Many commuters run through Grand Central station every day, rushing to work, never stopping to notice the grand chandeliers, historical architecture or sites. On Friday, folks are taking some time to celebrate the 100th anniversary of New York City's Grand Central Terminal.
The keys to the massive, train station were first handed off to the stationmaster on February 1, 1913, according to the Huffington Post.
At GCT today, the big 100 kicked off with a band and speeches from Caroline Kennedy, honorary chairwoman of the Grand Central Centennial Committee, actress Cynthia Nixon, former Mets star Keith Hernandez, former poet laureate Billy Collins and Mayor Michael Bloomberg.
Folks all around the Hudson Valley shared their memories of the century-old building.
Hudson Valley commuter Elly Trickett McNerney, who has been taking the train to Grand Central for the past seven years, said the commute is not her favorite part of the day. "But once that train disgorges us into Grand Central Terminal, whatever mood I'm in dissipates," she said. "...as I march across the marble floor scattering the odd, gawking tourist, I feel smug that I get to do this every day."

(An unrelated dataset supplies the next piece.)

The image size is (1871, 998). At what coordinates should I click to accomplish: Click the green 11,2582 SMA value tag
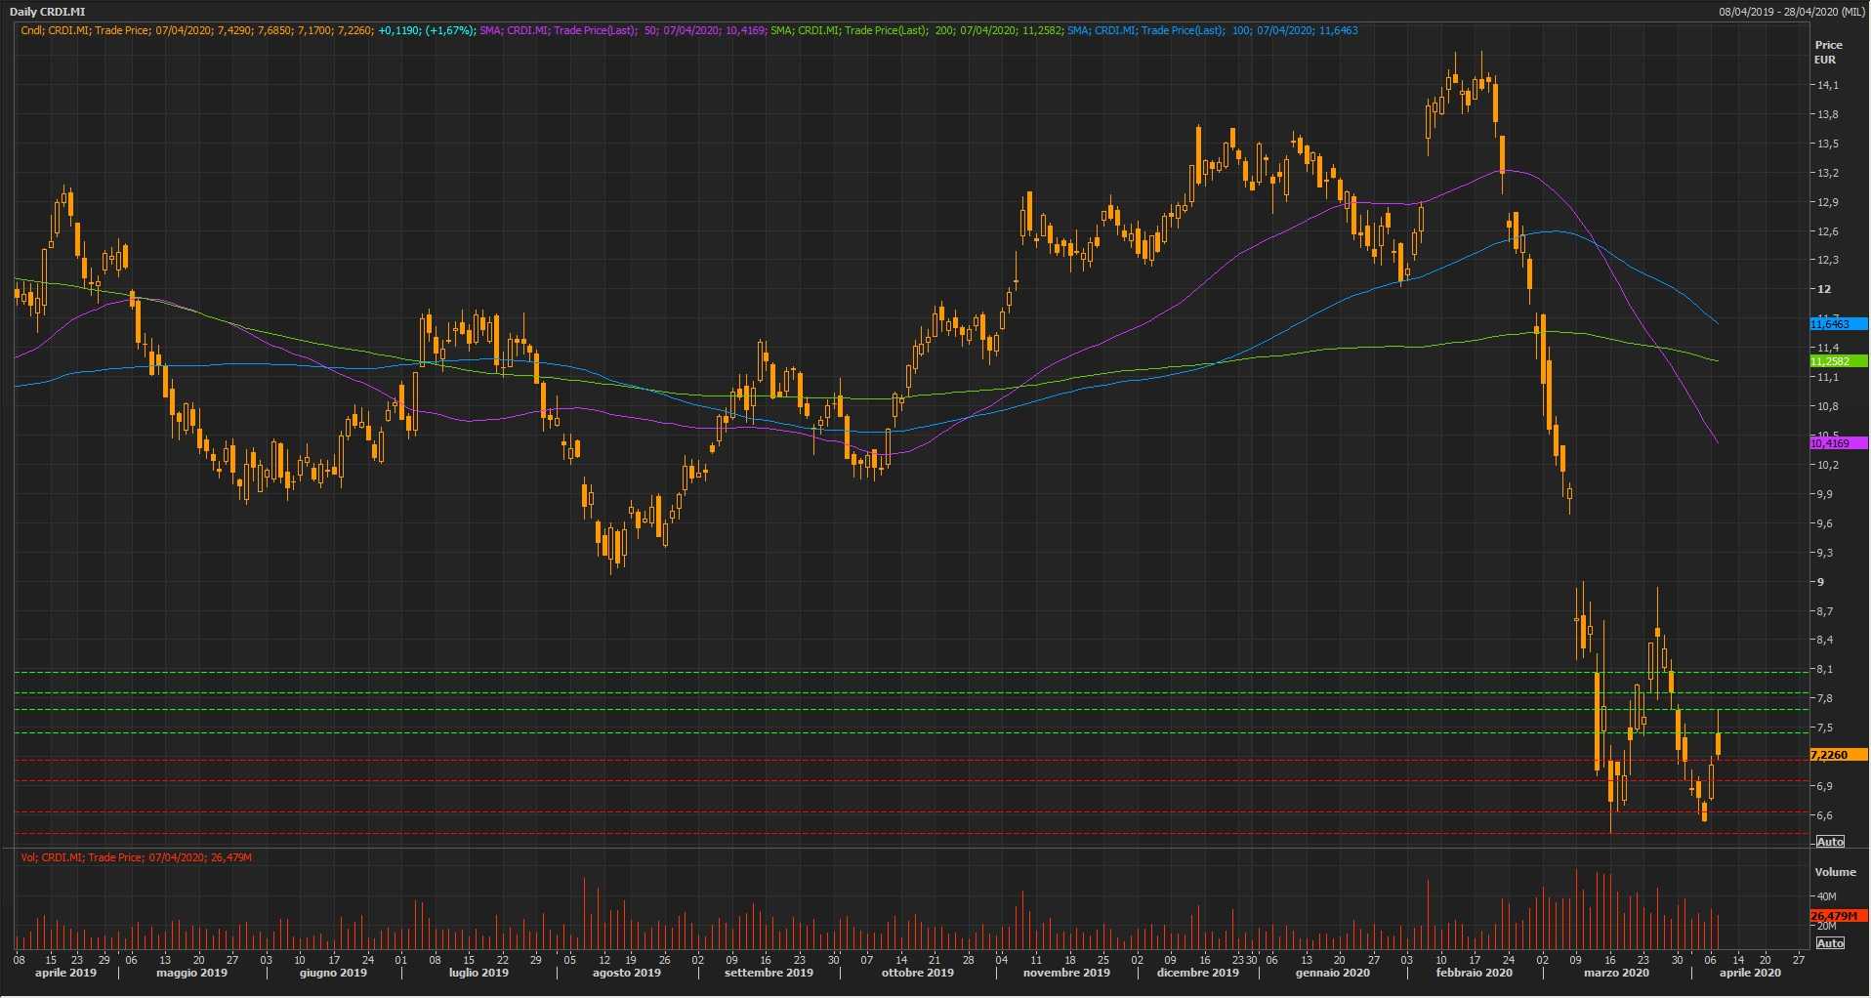click(1837, 361)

McNerney said she "appreciates the history that I'm walking through, and click off the landmarks as I walk past them...the Oyster Bar, the astronomical ceiling, the clock.
It gets even better on the rare occasions that I have to go to Penn Station. No offense, LIRR/NJ Transit users, but if I had to fight my way through the greasy food aromas and the gloomy, slightly humid fog every day, I'd move."
Scarsdale resident and writer Jack Miller said he searched for an old photograph he has from Grand Central, but to no avail. The commuter went on to describe his photo.
"Truth is it isn’t that impressive of a snapshot," Miller said. "It’s just two old people standing with a smiling infant in a stroller...eclipsed by their surroundings–Vanderbilt Hall at Grand Central Station. The large marble space is dimly lit by it’s multi-bulbed chandeliers and there is a blur in the background from all the people quickly heading off on their own lives."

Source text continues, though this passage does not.